__Supplied material__:
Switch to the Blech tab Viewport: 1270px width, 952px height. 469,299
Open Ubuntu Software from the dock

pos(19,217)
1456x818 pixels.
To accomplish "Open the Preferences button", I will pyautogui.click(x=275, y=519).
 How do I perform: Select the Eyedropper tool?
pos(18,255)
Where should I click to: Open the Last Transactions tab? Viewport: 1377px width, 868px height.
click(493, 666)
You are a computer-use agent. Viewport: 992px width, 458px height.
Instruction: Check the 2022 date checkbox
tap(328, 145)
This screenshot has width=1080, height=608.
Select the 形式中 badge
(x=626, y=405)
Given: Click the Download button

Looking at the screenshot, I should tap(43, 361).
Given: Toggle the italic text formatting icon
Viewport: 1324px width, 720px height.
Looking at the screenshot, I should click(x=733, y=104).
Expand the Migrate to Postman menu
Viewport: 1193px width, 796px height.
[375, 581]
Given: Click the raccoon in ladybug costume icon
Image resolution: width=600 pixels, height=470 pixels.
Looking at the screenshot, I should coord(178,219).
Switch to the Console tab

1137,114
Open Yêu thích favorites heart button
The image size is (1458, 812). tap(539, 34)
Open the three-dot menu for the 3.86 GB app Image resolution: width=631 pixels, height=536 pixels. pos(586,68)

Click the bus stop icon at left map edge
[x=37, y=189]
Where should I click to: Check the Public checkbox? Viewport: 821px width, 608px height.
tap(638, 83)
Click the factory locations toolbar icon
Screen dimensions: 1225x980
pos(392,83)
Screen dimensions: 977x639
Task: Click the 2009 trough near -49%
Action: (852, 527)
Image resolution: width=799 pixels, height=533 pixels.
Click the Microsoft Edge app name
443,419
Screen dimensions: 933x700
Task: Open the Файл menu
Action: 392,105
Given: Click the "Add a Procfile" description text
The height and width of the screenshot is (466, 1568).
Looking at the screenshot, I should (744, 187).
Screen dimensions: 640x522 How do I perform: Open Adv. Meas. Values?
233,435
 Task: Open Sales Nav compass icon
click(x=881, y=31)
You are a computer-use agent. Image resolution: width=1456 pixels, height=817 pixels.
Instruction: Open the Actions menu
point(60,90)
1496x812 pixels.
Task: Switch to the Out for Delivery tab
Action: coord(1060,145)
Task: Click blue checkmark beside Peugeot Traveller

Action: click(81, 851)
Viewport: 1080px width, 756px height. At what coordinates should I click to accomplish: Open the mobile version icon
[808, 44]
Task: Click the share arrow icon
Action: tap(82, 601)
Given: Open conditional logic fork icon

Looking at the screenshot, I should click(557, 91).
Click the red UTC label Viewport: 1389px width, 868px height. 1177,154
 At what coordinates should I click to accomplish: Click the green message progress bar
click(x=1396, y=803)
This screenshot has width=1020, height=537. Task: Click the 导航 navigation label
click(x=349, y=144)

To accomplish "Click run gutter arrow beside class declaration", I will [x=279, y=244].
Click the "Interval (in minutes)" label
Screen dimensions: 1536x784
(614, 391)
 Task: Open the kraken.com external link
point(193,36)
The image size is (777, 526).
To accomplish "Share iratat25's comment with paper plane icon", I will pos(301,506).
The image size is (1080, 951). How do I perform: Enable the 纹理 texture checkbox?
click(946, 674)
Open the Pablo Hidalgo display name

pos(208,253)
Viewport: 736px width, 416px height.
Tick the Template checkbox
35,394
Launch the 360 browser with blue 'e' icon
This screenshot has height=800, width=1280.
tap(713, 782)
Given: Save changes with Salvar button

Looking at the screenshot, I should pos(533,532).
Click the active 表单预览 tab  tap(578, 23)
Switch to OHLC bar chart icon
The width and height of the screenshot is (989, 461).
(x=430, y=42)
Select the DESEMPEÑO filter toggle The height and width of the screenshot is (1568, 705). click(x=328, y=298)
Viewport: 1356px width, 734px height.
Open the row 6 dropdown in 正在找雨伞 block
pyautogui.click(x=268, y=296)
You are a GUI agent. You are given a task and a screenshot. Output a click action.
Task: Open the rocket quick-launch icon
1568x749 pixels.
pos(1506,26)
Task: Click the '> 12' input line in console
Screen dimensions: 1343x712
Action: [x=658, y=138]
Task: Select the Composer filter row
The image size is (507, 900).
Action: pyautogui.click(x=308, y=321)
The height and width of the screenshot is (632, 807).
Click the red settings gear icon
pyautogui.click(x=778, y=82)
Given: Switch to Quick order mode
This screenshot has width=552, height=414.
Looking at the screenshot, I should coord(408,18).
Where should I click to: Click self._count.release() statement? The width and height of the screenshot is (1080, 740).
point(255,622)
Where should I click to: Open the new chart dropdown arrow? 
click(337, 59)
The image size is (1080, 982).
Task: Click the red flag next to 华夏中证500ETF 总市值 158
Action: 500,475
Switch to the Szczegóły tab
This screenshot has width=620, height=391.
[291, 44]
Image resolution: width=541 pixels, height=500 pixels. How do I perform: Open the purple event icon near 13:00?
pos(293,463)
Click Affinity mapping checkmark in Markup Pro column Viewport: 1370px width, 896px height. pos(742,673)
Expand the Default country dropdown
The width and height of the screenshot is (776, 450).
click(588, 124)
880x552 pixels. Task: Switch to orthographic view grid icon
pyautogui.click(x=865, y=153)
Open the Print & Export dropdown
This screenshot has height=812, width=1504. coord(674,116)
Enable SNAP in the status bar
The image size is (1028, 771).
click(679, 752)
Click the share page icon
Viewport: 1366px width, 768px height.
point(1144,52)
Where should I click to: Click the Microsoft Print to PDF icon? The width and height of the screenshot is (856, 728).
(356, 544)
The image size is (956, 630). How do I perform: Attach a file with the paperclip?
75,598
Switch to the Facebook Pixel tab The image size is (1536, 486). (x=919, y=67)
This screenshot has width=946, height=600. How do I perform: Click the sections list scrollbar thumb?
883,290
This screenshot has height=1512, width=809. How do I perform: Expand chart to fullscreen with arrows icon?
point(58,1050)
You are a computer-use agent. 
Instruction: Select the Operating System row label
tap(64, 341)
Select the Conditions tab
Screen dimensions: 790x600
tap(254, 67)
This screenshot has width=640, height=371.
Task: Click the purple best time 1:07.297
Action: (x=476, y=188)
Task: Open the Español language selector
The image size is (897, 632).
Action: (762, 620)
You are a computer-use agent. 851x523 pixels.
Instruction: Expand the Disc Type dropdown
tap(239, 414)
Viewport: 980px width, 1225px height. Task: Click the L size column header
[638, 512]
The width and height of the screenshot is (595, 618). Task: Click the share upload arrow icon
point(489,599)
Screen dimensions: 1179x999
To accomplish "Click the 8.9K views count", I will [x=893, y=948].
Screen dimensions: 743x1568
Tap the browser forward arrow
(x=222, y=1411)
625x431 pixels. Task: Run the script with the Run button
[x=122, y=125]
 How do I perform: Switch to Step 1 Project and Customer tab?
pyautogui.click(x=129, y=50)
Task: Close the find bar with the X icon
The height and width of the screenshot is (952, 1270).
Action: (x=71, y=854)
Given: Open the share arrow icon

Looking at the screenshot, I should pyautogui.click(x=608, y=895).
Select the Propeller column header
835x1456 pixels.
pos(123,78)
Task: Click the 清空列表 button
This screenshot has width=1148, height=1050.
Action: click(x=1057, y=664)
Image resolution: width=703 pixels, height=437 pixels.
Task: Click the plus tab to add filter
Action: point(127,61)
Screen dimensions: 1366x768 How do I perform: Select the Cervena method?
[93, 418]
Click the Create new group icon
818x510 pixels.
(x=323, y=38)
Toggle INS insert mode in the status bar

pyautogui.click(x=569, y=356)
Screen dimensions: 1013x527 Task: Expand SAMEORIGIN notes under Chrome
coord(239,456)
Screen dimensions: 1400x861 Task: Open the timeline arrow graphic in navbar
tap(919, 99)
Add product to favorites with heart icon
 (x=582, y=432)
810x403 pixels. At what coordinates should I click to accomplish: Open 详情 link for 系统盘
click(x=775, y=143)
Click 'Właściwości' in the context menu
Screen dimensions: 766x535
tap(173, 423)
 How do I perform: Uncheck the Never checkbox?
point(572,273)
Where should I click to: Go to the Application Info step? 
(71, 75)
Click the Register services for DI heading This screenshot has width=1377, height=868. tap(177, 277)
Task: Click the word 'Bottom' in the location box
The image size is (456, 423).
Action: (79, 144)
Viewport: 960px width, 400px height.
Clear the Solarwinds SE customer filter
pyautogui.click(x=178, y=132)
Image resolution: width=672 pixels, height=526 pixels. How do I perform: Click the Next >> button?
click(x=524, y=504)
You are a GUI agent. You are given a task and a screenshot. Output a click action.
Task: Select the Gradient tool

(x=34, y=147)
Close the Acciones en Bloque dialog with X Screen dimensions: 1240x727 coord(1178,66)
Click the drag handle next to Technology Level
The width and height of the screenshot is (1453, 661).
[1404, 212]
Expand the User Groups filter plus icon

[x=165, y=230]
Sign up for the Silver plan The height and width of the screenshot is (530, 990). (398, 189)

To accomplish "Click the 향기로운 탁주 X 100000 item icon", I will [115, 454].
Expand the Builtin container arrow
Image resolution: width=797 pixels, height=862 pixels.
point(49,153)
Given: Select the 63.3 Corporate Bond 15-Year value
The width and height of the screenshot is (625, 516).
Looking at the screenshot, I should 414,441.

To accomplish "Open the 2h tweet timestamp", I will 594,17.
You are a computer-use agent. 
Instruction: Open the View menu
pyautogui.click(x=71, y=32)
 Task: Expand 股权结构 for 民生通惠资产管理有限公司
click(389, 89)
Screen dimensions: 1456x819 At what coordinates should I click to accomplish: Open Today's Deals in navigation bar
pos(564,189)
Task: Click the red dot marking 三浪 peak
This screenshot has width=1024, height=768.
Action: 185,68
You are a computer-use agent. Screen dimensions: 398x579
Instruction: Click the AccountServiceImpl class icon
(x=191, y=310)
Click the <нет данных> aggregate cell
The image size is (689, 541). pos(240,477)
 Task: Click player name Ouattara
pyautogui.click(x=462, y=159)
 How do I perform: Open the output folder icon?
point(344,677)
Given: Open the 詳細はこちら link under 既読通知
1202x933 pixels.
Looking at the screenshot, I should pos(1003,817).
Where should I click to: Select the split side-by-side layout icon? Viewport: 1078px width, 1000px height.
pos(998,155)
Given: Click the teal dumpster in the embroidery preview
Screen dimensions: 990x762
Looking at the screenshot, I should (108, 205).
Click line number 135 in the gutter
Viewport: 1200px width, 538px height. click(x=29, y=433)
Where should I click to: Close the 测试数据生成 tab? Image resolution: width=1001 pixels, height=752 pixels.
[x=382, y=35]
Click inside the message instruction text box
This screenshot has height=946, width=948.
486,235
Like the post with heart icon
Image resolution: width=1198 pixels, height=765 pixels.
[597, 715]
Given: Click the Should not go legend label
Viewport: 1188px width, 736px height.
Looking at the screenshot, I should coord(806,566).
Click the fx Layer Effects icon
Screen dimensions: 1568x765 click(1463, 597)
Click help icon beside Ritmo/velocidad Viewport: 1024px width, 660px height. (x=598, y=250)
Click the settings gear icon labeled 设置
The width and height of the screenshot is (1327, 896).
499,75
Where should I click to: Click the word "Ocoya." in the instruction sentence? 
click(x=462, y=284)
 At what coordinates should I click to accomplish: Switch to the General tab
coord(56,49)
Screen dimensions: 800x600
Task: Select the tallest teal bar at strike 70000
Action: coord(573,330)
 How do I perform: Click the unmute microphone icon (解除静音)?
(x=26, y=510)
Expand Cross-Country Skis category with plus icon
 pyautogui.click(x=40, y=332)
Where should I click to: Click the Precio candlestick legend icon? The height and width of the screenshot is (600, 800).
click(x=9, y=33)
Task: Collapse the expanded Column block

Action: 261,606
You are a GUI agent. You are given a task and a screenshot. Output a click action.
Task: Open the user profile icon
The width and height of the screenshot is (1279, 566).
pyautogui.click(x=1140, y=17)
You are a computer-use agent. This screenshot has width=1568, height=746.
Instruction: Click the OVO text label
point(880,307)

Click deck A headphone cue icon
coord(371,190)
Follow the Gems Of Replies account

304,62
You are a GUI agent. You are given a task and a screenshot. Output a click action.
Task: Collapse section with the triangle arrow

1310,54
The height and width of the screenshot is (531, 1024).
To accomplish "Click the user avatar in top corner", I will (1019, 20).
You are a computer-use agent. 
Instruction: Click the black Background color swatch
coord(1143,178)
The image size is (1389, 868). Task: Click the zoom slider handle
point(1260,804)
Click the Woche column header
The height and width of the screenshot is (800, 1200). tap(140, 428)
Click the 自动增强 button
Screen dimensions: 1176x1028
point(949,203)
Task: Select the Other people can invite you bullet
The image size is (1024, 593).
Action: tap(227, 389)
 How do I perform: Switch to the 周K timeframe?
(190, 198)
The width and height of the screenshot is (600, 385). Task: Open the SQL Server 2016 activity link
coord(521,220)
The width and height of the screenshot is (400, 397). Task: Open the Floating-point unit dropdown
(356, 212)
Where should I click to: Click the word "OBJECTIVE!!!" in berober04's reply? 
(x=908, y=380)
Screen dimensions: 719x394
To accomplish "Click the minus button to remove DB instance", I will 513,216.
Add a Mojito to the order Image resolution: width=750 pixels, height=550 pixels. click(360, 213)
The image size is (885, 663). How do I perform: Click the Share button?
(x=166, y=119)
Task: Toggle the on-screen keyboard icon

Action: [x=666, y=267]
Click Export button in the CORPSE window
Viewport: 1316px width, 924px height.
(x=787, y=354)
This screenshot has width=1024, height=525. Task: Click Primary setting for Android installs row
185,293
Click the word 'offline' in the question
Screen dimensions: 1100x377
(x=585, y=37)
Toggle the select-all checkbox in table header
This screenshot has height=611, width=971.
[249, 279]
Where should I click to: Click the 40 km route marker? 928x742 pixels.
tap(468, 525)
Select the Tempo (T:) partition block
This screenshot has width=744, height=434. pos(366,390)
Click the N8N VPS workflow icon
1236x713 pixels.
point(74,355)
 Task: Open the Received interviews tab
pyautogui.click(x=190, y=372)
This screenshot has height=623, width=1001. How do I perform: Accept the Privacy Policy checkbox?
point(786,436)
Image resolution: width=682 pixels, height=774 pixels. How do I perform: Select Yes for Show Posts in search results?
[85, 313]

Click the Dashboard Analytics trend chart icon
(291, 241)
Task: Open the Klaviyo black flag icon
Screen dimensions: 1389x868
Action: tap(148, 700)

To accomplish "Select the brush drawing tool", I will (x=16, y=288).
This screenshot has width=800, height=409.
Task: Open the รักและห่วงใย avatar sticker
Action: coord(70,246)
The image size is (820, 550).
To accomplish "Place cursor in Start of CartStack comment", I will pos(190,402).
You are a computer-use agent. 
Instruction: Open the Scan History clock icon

__Requirement__: Please find every line in the records that contains the word "comment", and copy it out.

__Task output__:
To accomplish "Share iratat25's comment with paper plane icon", I will pos(301,506).
To accomplish "Place cursor in Start of CartStack comment", I will pos(190,402).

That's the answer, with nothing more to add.